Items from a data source
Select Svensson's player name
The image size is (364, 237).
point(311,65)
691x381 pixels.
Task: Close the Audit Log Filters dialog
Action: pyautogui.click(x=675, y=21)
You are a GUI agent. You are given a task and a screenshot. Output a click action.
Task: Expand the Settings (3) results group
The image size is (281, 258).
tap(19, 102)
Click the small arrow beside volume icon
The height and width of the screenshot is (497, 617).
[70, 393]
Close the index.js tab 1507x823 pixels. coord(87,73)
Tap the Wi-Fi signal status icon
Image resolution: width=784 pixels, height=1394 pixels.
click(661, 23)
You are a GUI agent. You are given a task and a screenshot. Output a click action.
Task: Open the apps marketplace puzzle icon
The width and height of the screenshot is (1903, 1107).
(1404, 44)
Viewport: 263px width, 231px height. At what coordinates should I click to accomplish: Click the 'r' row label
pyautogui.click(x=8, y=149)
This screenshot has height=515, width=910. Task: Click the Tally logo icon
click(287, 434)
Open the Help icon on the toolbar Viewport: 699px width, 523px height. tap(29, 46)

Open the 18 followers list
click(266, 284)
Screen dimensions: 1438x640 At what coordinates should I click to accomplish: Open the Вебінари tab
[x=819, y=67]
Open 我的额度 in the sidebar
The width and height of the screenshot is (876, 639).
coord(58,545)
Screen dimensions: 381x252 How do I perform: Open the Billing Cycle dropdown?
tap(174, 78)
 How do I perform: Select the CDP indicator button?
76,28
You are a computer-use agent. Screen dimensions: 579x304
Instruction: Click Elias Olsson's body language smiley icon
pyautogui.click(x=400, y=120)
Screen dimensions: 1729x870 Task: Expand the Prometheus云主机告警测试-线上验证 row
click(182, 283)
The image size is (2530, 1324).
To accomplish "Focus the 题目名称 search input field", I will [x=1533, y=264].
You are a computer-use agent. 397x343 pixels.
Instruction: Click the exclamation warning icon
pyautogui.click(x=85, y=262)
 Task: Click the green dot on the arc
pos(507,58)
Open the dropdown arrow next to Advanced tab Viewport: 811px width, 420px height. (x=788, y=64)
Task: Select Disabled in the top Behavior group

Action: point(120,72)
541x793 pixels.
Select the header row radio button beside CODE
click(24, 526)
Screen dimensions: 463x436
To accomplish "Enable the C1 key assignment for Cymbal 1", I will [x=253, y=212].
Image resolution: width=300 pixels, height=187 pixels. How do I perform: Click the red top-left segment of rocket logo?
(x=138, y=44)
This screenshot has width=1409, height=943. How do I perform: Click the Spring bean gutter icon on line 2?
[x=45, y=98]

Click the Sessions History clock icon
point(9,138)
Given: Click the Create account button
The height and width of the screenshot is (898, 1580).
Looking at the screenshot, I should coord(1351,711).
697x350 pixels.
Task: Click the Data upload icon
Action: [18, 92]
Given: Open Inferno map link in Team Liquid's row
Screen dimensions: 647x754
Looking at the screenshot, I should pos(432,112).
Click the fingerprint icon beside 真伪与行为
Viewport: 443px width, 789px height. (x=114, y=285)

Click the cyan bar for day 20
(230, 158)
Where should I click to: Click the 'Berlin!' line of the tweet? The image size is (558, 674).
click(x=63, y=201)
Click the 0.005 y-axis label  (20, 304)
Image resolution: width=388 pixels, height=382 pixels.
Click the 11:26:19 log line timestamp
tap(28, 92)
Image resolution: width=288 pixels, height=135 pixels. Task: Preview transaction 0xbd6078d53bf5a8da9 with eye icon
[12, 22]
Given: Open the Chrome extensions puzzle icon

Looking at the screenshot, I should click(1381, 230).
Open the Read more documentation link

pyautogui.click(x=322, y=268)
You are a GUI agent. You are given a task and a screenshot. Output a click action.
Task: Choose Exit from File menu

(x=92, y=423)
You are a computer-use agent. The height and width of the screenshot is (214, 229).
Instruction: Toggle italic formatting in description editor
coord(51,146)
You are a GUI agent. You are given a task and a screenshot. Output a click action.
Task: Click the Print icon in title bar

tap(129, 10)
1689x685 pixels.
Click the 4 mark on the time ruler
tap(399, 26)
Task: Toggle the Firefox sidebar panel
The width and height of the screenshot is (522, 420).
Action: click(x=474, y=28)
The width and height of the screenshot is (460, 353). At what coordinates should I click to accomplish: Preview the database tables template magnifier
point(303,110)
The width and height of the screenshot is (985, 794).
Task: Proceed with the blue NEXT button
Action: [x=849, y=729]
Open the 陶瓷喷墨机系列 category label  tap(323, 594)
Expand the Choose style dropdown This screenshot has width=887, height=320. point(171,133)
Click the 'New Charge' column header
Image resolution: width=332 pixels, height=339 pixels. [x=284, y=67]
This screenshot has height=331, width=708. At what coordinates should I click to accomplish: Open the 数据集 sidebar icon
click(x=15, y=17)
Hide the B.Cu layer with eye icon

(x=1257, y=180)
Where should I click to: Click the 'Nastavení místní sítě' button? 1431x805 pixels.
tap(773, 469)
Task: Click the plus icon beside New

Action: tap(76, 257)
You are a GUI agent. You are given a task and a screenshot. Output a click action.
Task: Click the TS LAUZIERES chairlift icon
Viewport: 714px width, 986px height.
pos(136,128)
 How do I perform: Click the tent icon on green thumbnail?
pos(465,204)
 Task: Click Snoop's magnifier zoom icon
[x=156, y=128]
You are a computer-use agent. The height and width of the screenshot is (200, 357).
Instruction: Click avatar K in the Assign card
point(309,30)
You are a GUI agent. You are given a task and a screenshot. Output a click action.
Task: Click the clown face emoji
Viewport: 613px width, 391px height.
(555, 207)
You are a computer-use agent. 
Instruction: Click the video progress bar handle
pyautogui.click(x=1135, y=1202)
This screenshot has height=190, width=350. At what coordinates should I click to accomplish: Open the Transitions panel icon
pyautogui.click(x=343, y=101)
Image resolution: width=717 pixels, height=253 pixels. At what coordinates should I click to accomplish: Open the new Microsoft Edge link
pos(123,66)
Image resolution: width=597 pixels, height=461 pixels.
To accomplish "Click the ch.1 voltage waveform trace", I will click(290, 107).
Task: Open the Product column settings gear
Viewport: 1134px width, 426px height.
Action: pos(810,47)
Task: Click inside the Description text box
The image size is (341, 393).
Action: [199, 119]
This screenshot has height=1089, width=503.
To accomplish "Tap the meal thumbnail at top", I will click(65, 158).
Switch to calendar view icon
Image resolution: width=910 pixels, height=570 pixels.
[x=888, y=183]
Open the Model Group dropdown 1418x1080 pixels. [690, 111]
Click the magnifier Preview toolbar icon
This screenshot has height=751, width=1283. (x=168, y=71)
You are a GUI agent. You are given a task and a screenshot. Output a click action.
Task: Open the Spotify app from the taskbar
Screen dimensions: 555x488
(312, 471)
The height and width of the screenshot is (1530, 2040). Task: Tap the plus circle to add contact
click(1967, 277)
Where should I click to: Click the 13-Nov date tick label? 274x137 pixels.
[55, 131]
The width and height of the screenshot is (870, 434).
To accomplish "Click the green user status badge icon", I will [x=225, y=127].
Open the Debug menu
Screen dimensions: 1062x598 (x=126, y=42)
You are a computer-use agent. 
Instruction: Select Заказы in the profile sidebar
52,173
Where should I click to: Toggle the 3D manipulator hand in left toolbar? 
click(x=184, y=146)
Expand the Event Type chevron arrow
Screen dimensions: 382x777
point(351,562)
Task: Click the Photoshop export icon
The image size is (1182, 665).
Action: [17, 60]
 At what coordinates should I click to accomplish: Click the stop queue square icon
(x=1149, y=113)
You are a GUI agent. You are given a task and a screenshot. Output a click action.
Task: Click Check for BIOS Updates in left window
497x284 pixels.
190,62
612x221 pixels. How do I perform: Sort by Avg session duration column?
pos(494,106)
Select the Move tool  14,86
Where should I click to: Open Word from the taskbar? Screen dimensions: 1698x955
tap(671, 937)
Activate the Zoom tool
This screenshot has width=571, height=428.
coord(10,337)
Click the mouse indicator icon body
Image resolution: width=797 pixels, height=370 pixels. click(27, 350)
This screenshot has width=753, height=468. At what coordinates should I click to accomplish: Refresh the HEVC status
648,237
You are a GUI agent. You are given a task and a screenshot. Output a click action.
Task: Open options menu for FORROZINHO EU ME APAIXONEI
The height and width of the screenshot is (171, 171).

GIVEN INSTRUCTION: Can you edit everything from the first of the rows down to the line containing "click(287, 434)" so that "GUI agent" becomes "screen assistant", with nothing else changed?

SOLVED PROBLEM:
Select Svensson's player name
The image size is (364, 237).
point(311,65)
691x381 pixels.
Task: Close the Audit Log Filters dialog
Action: pyautogui.click(x=675, y=21)
You are a screen assistant. You are given a task and a screenshot. Output a click action.
Task: Expand the Settings (3) results group
The image size is (281, 258).
tap(19, 102)
Click the small arrow beside volume icon
The height and width of the screenshot is (497, 617).
[70, 393]
Close the index.js tab 1507x823 pixels. coord(87,73)
Tap the Wi-Fi signal status icon
Image resolution: width=784 pixels, height=1394 pixels.
click(661, 23)
You are a screen assistant. You are given a task and a screenshot. Output a click action.
Task: Open the apps marketplace puzzle icon
The width and height of the screenshot is (1903, 1107).
(1404, 44)
Viewport: 263px width, 231px height. At what coordinates should I click to accomplish: Click the 'r' row label
pyautogui.click(x=8, y=149)
This screenshot has height=515, width=910. Task: Click the Tally logo icon
click(287, 434)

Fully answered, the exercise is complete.